▶ _Excerpt provided_
Monday, April 11, 2016

Is statistical testing worth it?

In preparation for this assignment, I read an article titled The controversy of significance testing: misconceptions and alternatives. As the title suggests, the article went into some detail regarding the controversy surrounding significance testing. The main controversy was the idea that the P value is often misinterpreted and that other factors such as confidence intervals and effect sizes are ignored. This point was interesting and reminded me of something from the textbook. The idea that just because a result is statistically significant does not mean it is important. While I still believe proper experimental design and statistical analysis are important, I could identify with this critique regarding the misinterpretation of P values and what they really mean. It is frustrating to think that after all the time planning and executing an experiment with a statistically significant P value, that the result was really irrelevant. The book gave the example of a drug that led to a decrease in symptoms with a statistically significant P value. However, the statistically significant result only decreased symptoms by 7%, which was not enough in the broader scheme of things.  Because my research is related to the effects of a certain compound on cancer cell growth, a statistically significant result that would not really benefit patients isn’t ideal.

            In favor of statistical testing is first the fact that this article was written in 1999 and things have since improved with the reliability of statistically significant outcomes. Furthermore, in order to properly run an unbiased experiment, the design must be planned first, improving the integrity of the science conducted. I think the thought that must go in to properly performing research leads to better execution of science, and if more people prepared correctly, it may improve issues with reproducibility in science. Overall, I believe the benefits of statistical testing outweigh the drawbacks. When done correctly, the outcomes of research are more reliable.


  1. I think p values, despite frequently being misused, can still be a useful statistical parameter. However, I don't think P values alone are very informative. When evaluating a scientific result, we should ask ourselves the following:
    1) How likely was it this result was obtained by chance if the null is true?
    2) How big is the effect? I'm not sure I care if my favorite food increases my chance of getting cancer by 0.000000000000000000000000000001%. It's still valuable scientific knowledge to have, because it may lead us to important biological mechanisms, but how we communicate that result should be different than if it was a 10% increase.
    3) Is the study adequately powered? Is an outlier driving a major result? I don't really care if it's statistically significant if it's underpowered and removing a single outlier data point kills your significance. Design a better study.

▶ _Work request 1_
In the blog post on statistical testing, by what percentage did the drug in the textbook's example decrease symptoms?
▶ _Work request 2_
Reproduce the part of the blog post on statistical testing starting with "3) Is the study" and going on through "a better study.", renaming "outlier" as "extreme value" everywhere it appears.
The rows below come from a separate source.

▶ _Supplied material_
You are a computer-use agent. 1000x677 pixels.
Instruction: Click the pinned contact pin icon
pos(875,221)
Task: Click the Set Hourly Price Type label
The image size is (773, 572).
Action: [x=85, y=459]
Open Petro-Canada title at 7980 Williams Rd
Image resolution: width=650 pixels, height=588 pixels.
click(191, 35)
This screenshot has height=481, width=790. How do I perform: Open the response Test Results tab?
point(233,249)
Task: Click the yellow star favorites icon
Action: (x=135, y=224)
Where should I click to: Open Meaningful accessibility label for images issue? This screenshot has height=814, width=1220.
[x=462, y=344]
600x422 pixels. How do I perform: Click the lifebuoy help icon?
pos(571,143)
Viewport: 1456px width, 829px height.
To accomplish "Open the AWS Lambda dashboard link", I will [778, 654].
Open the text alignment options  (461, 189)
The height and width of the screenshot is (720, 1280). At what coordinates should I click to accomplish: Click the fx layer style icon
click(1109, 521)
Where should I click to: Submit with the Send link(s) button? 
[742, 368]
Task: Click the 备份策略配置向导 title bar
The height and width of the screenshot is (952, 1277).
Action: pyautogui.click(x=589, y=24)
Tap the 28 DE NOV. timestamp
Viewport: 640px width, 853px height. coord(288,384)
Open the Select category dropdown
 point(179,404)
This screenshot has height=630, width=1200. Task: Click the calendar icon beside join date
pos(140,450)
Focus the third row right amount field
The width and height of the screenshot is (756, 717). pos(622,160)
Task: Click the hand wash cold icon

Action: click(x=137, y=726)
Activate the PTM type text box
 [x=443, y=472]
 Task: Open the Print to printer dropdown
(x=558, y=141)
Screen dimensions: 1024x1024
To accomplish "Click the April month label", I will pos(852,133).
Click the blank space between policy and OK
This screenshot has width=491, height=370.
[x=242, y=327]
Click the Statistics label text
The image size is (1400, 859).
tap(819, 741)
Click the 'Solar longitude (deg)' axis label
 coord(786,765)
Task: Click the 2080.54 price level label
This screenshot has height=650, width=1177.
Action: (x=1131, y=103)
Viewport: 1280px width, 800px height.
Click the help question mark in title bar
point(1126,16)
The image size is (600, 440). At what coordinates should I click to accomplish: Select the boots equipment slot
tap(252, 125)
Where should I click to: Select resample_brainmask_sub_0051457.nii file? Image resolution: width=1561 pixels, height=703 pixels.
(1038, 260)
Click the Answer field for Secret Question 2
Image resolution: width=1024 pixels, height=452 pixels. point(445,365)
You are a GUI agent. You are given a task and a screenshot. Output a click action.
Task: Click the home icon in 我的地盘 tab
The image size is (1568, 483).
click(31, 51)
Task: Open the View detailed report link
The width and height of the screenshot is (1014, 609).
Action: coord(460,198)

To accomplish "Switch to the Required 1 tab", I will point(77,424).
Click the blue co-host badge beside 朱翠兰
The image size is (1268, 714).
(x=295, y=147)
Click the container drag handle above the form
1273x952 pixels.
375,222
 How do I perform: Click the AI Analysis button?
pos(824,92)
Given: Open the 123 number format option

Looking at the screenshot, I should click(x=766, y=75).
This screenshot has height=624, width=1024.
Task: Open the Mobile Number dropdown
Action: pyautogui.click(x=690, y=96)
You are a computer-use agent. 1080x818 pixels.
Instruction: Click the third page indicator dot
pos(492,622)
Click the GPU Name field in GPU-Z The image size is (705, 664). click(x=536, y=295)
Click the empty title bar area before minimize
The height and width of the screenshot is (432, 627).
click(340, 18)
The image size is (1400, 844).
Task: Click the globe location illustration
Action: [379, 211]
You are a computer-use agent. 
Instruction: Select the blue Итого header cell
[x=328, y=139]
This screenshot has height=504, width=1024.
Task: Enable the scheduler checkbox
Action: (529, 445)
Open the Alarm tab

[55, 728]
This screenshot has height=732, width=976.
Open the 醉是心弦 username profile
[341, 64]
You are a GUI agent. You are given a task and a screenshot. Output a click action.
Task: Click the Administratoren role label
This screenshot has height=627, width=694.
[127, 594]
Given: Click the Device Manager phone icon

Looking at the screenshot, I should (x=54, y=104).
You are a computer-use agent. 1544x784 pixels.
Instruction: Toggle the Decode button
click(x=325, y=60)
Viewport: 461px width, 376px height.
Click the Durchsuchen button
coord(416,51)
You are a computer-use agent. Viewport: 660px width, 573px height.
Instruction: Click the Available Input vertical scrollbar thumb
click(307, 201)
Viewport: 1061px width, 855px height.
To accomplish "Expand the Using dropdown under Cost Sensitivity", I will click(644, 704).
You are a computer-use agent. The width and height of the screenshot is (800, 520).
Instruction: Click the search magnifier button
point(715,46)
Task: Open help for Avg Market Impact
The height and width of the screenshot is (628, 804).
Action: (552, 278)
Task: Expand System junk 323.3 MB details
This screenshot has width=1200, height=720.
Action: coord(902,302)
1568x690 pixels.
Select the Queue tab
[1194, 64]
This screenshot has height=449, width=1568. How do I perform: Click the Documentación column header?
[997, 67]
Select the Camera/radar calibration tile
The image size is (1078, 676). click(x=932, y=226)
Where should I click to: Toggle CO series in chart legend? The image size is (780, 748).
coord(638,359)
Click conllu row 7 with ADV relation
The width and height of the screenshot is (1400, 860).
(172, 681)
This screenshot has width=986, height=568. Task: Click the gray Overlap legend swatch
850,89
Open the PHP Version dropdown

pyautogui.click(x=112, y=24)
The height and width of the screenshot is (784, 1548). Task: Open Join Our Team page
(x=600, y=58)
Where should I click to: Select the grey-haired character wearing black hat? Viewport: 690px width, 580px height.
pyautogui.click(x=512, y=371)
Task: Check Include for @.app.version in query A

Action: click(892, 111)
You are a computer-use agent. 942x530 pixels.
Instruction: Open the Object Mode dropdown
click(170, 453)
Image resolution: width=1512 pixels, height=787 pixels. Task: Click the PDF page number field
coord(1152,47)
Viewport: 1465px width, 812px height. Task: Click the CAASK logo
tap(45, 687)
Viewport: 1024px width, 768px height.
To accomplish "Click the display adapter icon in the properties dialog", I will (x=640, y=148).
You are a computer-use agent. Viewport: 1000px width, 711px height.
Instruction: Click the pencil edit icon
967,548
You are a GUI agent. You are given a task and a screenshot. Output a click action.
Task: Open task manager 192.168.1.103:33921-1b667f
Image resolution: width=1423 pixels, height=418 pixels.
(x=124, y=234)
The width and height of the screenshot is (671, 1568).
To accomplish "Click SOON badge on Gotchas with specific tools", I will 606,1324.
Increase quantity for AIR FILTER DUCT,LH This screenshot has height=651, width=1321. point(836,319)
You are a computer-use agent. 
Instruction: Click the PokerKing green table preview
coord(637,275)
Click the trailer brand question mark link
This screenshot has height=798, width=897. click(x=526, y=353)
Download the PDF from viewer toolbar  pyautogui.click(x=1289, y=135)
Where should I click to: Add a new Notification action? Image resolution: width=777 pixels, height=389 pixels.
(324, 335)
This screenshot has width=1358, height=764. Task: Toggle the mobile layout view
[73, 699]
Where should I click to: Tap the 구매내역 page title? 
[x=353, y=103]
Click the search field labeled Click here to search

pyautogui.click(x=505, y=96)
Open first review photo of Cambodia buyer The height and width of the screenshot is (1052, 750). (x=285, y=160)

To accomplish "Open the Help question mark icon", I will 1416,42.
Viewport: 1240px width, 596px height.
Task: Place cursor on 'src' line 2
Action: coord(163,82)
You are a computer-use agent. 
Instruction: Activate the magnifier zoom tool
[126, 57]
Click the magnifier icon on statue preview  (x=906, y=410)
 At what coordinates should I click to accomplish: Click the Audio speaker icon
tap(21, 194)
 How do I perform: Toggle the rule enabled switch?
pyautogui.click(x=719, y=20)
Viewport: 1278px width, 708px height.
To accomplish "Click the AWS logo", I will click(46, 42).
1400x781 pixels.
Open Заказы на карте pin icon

▶ _Answer section 1_
7%

▶ _Answer section 2_
3) Is the study adequately powered? Is an extreme value driving a major result? I don't really care if it's statistically significant if it's underpowered and removing a single extreme value data point kills your significance. Design a better study.